Als junior copywriter werd hij zowel door David Ogilvy als Bill Bernbach in het vak bekwaamd. Een reus getraind door reuzen.
The Copy Book (waarvan Adformatie in 1998 een Nederlandse versie uitgaf onder redactie van Karin van Gilst en Harold Hamersma) wordt regelmatig herdrukt en geactualiseerd met toevoeging van de jongste generatie copywriters. Maar vanaf de eerste editie (uit 1995, onder redactie van Alastair Crompton) opent het boek met David Abbott die beeldend verwoordt hoe bij hem het schrijfproces verloopt. Alleen daarom al is The Copy Book een must voor iedereen die in de communicatie werkt.

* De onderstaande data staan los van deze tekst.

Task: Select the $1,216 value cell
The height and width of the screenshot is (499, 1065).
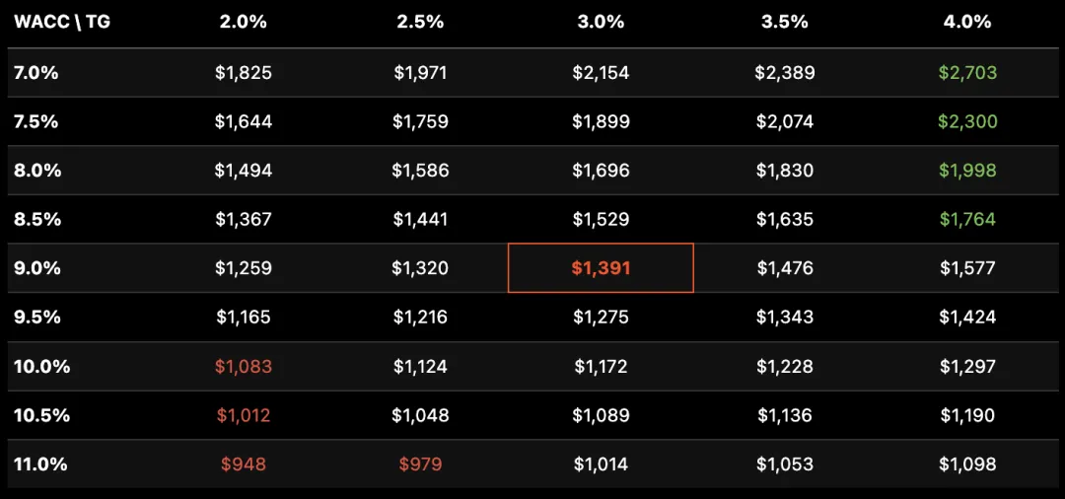Action: (420, 318)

Abbott schreef in pak, het colbert vaker aan dan uit, de voeten op het bureau. Een Pentel fineliner in de hand en een A3-layout blok op schoot.

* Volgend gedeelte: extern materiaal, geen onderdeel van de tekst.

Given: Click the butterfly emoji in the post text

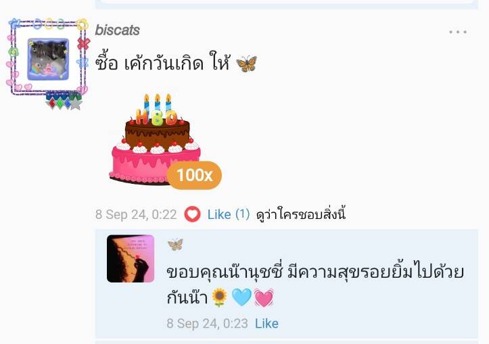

Bij DDB in New York - schrijvend voor Volkswagen - leerde Abbott teksten exact op lengte te maken. Hij vroeg art directors hoeveel regels ze van hem verwachtten en hoeveel tekens per regel. Dat grid zette hij uit in het midden van een A3-layout blok. Zijn teksten kenden daarom geen lelijke afbrekingen of moeizaam uitgevulde regels.
Ik heb hem nooit ontmoet. Wel de art director met wie hij het langst samenwerkte, Ron Brown. Die vertelde me dat Abbott een tekst geschreven had waarin een kat figureerde. De klant vond het prachtig, maar de kat moest eruit. Daar had-ie niets mee. Abbott protesteerde vergeefs en schreef een nieuwe versie. Toen de advertentie in de bladen stond, sprak de klant Abbott erover aan. ‘Zie je dat die kat er makkelijk uit kon?’ Waarop Abbott hem vertelde dat de kat er nog gewoon in zat. Hij had een acrostichon in de tekst verwerkt. Wie van elke nieuwe alinea de eerste letter nam en die achter elkaar opschreef, las: ‘Toch jammer van die kat.’
Omdat zijn vader, een roker, aan longkanker stierf, heeft Abbott nooit reclame voor tabak willen maken. (Wel voor de anti-rooklobby.) En omdat hij niet van op kinderen gerichte reclame hield, accepteerde zijn bureau geen speelgoed-accounts. Dat vond Abbott het leuke van een eigen bureau: je mocht zelf de dienst uitmaken.
Het ergerde hem dat Campaign in januari 2000 modemerk French Connection UK tot adverteerder van het jaar uitriep en schreef een ingezonden brief: ’Fcuk me, what a brilliant choice for advertiser of the year. Fcuking great idea to put fcuking four-letter words on fcuking big posters, where every fcuking eight-year-old can see them. What a fcuking cool way to get up the noses of those fcuking parents and teacher tossers who are trying to bring their kids up as fcuking goody-goodies. That’s the way to sell a youth brand, though haven’t I seen it fcuking before on the lav walls? Anyhow, great to see the industry magazine behaving in such a fcuking great way - makes me fcuking nostalgic, it does.’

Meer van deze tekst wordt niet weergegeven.